Résumé de la décision
La décision concerne M. B..., un masseur-kinésithérapeute dont l'exercice a été suspendu en raison de condamnations judiciaires pour agression sexuelle. Le conseil national de l'ordre des masseurs-kinésithérapeutes a prononcé une suspension de 10 mois, subordonnée à une nouvelle expertise psychiatrique, après avoir constaté que l'état de santé de M. B... le rendait dangereux pour ses patientes. M. B... a contesté cette décision, arguant qu'elle constituait une sanction déguisée et qu'elle avait été prise par une autorité incompétente. Le tribunal a rejeté sa requête, confirmant la légitimité de la suspension.
Arguments pertinents
1. Dangerosité de l'exercice : Le conseil national a justifié la suspension en se basant sur des rapports d'experts et des condamnations pénales, affirmant que M. B... présentait un état pathologique rendant dangereux l'exercice de sa profession.
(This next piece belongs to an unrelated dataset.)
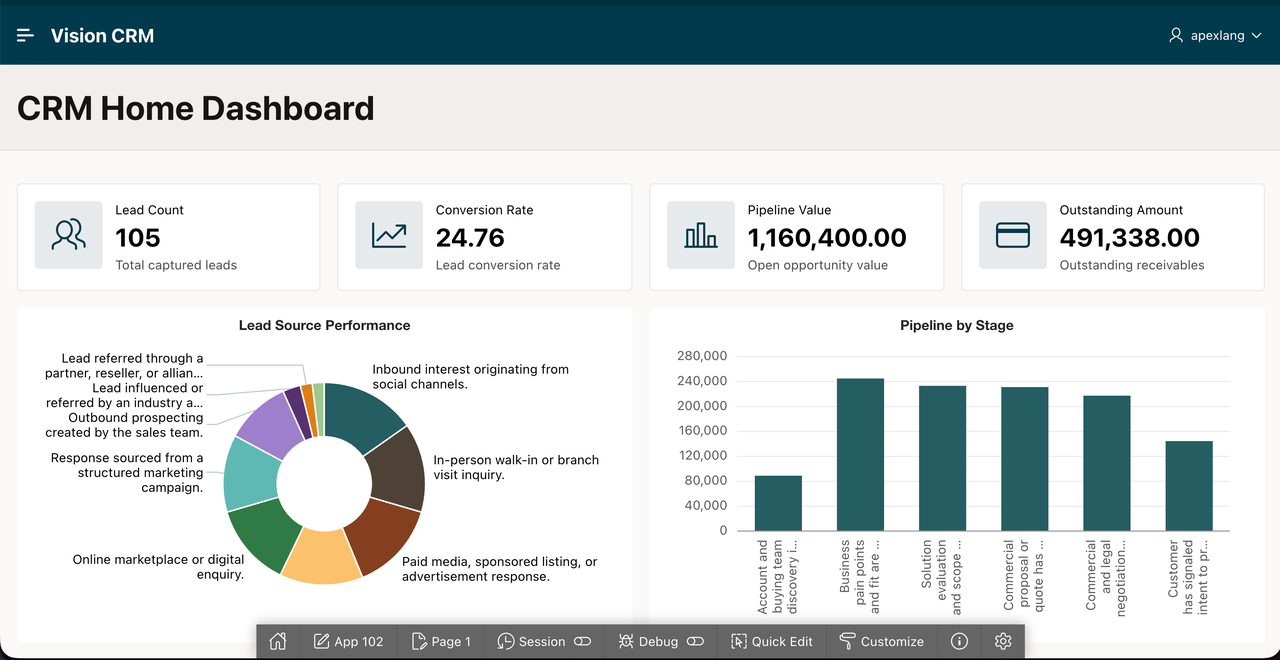
Task: Expand the apexlang user menu
Action: tap(1215, 35)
La décision a été motivée par la nécessité de protéger la patientèle, ce qui a été considéré comme une mesure préventive plutôt qu'une sanction.
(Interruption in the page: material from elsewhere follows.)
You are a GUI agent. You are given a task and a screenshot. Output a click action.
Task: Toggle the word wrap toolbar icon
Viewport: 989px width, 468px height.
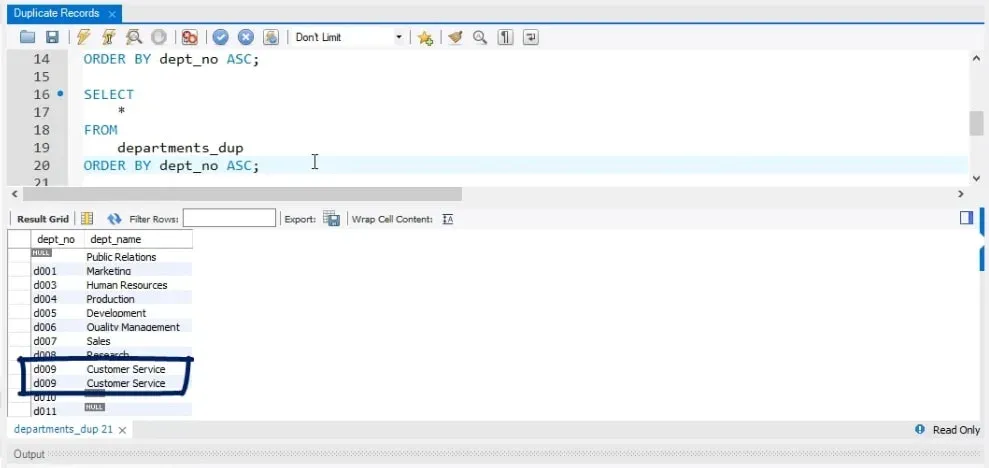(531, 37)
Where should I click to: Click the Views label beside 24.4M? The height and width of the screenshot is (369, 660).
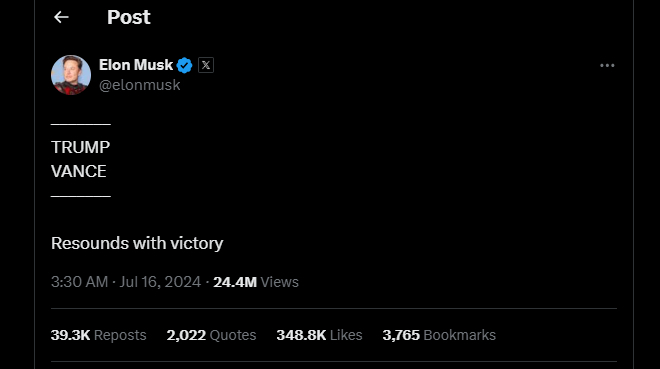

> "En se fondant, pour prendre la décision attaquée, sur des faits et des témoignages confirmés par les condamnations prononcées par le juge pénal, qui révélaient un état pathologique rendant dangereux l'exercice de la profession de masseur-kinésithérapeute, le conseil national de l'ordre [...] n'a pas donné à sa décision le caractère d'une sanction."
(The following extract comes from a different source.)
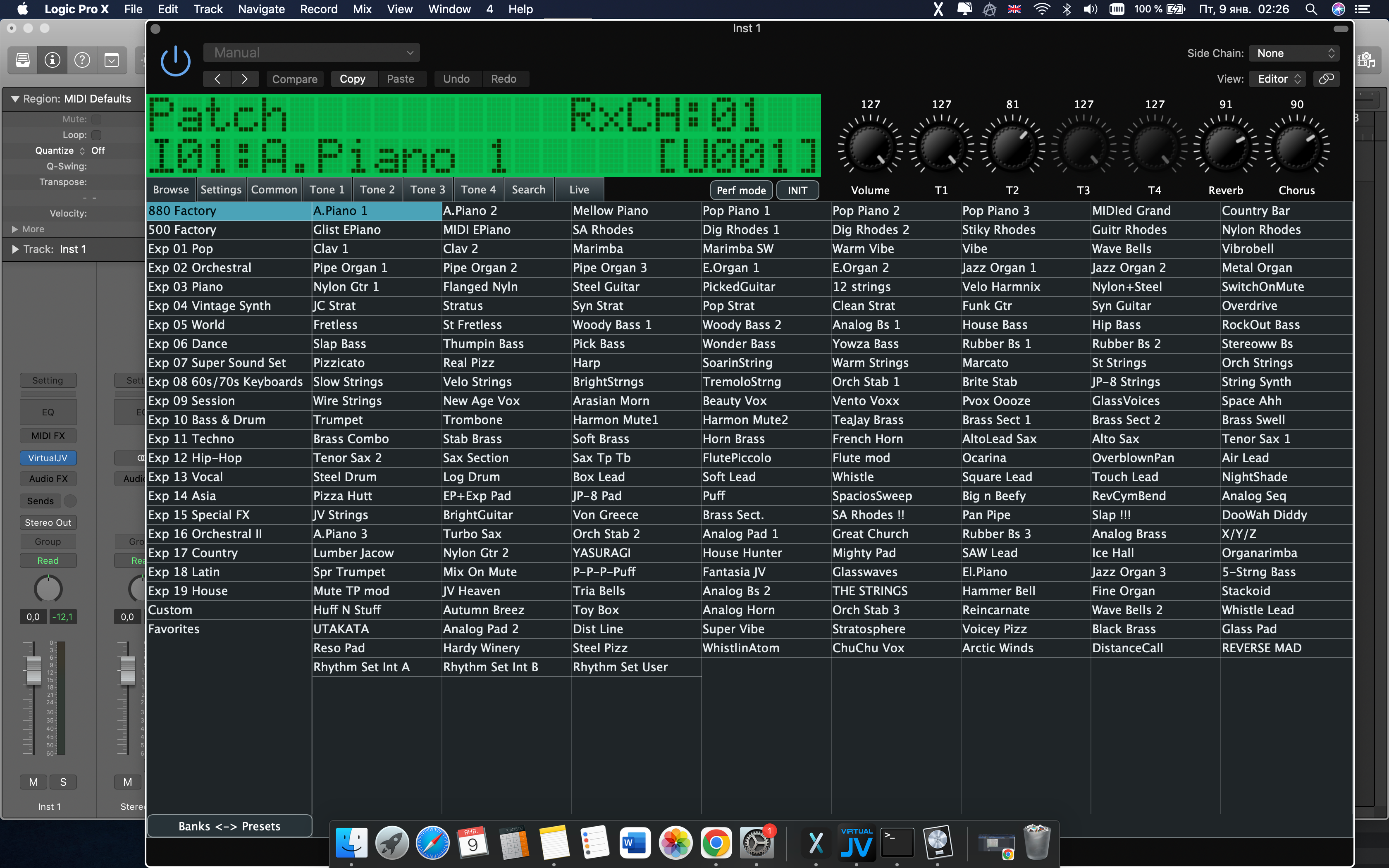
Task: Open the Quick Help question icon
Action: (x=82, y=60)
2. Indépendance du rapport d'expertise : Le tribunal a souligné que le rapport d'expertise n'était pas contraignant pour le conseil national, qui avait le pouvoir d'apprécier la situation au regard de l'ensemble des éléments d'information.
> "Le rapport d'expertise [...] a pour seul objet d'éclairer l'instance ordinale et ne la lie pas, pour l'appréciation qui lui incombe, de l'existence éventuelle d'un état pathologique rendant dangereux l'exercice de la médecine."
3. Proportionnalité de la mesure : Le tribunal a estimé que la durée de la suspension était justifiée au regard des éléments de preuve et des dangers potentiels liés à l'exercice de M. B..., sans qu'il soit nécessaire de restreindre la suspension aux seules patientes féminines.
> "Le conseil national de l'ordre [...] n'était pas tenu de limiter la suspension de l'exercice aux seules patientes féminines en raison de la difficulté exercer un contrôle sur ce point."
Interprétations et citations légales
1. Code de la santé publique - Article R. 4124-3 : Cet article stipule que la suspension temporaire du droit d'exercer peut être prononcée par le conseil régional ou interrégional en cas d'infirmité ou d'état pathologique rendant dangereux l'exercice de la profession. Il précise également que cette décision doit être fondée sur un rapport motivé établi par des experts.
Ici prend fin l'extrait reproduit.